Newsom, legislators reach deal to crack down gas price spiking
The bill would empower a new California Energy Commission unit to set a profit cap and issue penalties for exceeding it.
California Gov. Gavin Newsom (D) and Democratic legislative leaders announced an agreement Monday on a proposal designed to keep gas prices low by increasing oversight of the oil industry and potentially capping profits.
The bill, introduced by Sen. Nancy Skinner (D), would empower a new independent unit within the California Energy Commission to monitor the petroleum industry, issue subpoenas and cap oil-company profits via the rule-making process. The commission would be authorized to issue administrative penalties to companies whose profits exceed the cap, which would be set by the commission.
“Today’s agreement represents a major milestone in our efforts to drive the oil industry out of the shadows and ensure they play by the rules,” Newsom said in a statement. “This represents some of the strongest and most effective transparency and oversight measures in the country, and the penalty would root out price gouging. We’re getting the job done for California families.”

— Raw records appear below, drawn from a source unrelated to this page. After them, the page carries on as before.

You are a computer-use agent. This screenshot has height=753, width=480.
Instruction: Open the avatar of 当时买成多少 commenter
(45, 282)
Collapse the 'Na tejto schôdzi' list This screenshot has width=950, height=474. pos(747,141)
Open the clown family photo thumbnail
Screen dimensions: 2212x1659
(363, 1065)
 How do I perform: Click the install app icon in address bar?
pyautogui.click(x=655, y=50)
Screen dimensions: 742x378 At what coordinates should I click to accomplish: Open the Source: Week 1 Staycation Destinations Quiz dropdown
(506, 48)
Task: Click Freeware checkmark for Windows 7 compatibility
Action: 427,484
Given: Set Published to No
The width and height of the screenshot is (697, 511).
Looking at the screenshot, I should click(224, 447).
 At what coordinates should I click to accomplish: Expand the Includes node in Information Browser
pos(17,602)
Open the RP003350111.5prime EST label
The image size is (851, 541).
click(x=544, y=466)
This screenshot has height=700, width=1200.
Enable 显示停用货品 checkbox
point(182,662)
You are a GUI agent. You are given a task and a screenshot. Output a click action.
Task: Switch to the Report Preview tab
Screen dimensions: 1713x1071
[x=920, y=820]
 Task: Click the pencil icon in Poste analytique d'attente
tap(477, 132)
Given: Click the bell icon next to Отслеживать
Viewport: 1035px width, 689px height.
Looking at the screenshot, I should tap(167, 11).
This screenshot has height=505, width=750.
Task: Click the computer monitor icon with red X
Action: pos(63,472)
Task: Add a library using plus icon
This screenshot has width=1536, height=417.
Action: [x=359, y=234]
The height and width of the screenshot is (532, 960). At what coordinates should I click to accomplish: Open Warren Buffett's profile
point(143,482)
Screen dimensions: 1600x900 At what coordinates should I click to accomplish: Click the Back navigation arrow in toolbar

The bill announcement comes more than three months since Newsom convened a special session to respond to the record-high gas prices in California last year. Gas cost an average of well more than $6.00 a gallon in the fall, far higher than the national average. Gas prices there are currently $4.857 a gallon for regular, while the national average is $3.44 a gallon.
The industry said refinery maintenance squeezed supplies, resulting in the state’s higher prices. The new proposal would expand the commission’s authority to require refiners to report maintenance activities, both planned and unplanned, to the commission.
Last year’s gas price spike resulted in record refiner profits of $63 billion in just 90 days, Newsom said. Newsom initially called for a tax on profits but abandoned that idea after it failed to gain traction with the legislature.
Kevin Slagle, spokesperson for the Western States Petroleum Association, said in a statement that the legislature should not rush this.
“First it was a windfall profits tax, then it was a penalty, and lacking legislative support for that, Governor Newsom is now proposing a new tax and a bigger bureaucracy,” Slagle said. “This new language has major implications for California’s fuel market and consumers, and now the burden is on legislators to protect their constituents from the costs and impacts on fuel supply this bill could bring to the state.”
Democratic legislative leaders praised the bill.
“Gas prices are out of step with the rest of the country, so it is important that we can move forward with measures that will begin to put the brakes on oil company price gouging,” said Assembly Speaker Anthony Rendon (D). “An accountability structure is a major step to requiring producers to justify price hikes.”